La décision de la Cour de l’impôt

[19]      Le juge a commencé son analyse en renvoyant à l’énoncé no P-182R, révisé en juillet 2003. Il a mentionné les trois conditions essentielles d’une relation de mandataire ainsi que les huit indices présentés ci‑dessus. Voici l’analyse du juge, aux paragraphes 20 à 23 de ses motifs :

[20]      Il va sans dire que la relation qui existe entre un avocat et son client est une relation de mandant et de mandataire. En l’espèce, la preuve montre que toutes les qualités essentielles qui constituent une relation de mandat sont présentes.

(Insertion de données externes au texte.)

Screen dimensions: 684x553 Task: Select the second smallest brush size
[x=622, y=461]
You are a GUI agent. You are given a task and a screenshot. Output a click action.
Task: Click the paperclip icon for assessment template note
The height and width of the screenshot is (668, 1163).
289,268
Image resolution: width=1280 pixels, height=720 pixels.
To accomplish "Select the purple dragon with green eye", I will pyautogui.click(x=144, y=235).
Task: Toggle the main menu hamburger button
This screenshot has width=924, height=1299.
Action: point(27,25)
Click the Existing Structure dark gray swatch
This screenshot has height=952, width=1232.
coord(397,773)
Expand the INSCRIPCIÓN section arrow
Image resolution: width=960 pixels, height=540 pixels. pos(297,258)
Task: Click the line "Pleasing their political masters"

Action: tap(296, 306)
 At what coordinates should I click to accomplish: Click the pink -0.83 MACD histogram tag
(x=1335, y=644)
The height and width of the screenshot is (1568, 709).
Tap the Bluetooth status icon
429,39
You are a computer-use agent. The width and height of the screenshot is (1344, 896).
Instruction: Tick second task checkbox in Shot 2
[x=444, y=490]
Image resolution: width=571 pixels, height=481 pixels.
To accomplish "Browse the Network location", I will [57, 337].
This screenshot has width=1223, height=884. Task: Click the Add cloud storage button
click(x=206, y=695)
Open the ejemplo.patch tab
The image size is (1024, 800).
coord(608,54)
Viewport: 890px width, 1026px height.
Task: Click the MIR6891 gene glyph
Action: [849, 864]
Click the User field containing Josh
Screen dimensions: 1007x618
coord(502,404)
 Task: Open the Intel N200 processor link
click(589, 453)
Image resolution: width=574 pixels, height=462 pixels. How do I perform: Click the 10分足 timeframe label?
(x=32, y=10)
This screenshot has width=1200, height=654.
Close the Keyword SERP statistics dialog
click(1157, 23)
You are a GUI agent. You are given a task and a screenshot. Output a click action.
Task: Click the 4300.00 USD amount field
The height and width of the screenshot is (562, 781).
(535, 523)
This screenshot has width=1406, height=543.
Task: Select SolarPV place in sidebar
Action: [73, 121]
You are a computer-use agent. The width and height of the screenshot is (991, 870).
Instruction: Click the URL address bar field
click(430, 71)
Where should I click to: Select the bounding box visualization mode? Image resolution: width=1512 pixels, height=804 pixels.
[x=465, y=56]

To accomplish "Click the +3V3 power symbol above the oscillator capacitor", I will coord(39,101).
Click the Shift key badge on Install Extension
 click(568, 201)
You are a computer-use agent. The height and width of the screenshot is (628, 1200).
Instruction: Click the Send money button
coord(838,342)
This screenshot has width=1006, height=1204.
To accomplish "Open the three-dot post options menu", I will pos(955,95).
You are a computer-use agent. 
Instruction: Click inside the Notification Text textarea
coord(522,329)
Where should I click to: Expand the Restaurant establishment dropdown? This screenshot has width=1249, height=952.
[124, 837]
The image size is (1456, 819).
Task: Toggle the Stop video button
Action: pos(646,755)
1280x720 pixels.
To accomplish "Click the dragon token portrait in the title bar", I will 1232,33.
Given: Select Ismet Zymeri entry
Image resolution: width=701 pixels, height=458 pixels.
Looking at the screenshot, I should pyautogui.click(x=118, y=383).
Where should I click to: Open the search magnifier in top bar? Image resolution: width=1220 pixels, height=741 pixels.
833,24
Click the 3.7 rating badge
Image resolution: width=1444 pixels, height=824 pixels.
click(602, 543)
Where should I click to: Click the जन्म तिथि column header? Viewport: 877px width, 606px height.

L’appelant a fourni des éléments de preuve précis à l’égard de ses pratiques portant sur les débours judiciaires et sur la relation qui existe entre les avocats et leurs clients respectifs. La preuve a servi à établir qu’il existait une relation de mandat dans le présent cas particulier, comme il en existerait habituellement une dans tous les cas concernant un avocat et ses clients. La relation de mandat est encore plus présente dans le cas particulier qui nous occupe parce que presque tous les débours judiciaires ont été payés directement à même les fonds confiés en fiducie à l’appelant par les clients. La preuve établissait clairement que les types de débours suivants, effectués par l’appelant pour le compte de ses clients, ont été payés directement à même les fonds détenus en fiducie et qu’ils ont été effectués pour les clients et suivant leurs instructions sur consentement des deux parties, à savoir :

des rapports d’évaluation;

des rapports d’accidents de véhicules automobiles;

des frais de messagerie;

des frais de transcription;

des rapports d’enquête;

des dossiers d’hôpitaux;

des rapports portant sur la sécurité;

des rapports médicaux;

des frais de stationnement;

des frais de déplacement;

des certificats de sécurité et de recherche;

des actes de naissance;

des actes de mariage;

des actes de décès.

 

[21]      La preuve établit également clairement qu’aucun élément n’a été ajouté à ces débours et que l’appelant n’y a pas non plus fait d’altérations. De plus, les rapports, les actes, etc., que l’appelant a reçus demeurent la propriété du client et tous les frais ont été payés à même les fonds détenus en fiducie, sauf les débours peu élevés.

 

[22]      Lorsqu’il a établi la cotisation à l’égard de l’appelant, le ministre s’est fondé sur l’Énoncé de politique sur la TPS/TVH no P209R intitulé « Débours effectués par les avocats » qui énonce en partie ce qui suit :

 

 

Décision

En règle générale, l’Agence du revenu du Canada traite un débours décrit dans le présent énoncé de politique de la façon indiquée, à moins de preuves valables à l’effet contraire. Si, dans un cas précis, il existe des preuves valables selon lesquelles un débours donné devrait être traité différemment, la position générale adoptée dans le présent énoncé de politique ne s’appliquera pas à ce débours dans ce cas précis et une analyse distincte des faits entourant le débours en question devra être effectuée. [Non souligné dans l’original.]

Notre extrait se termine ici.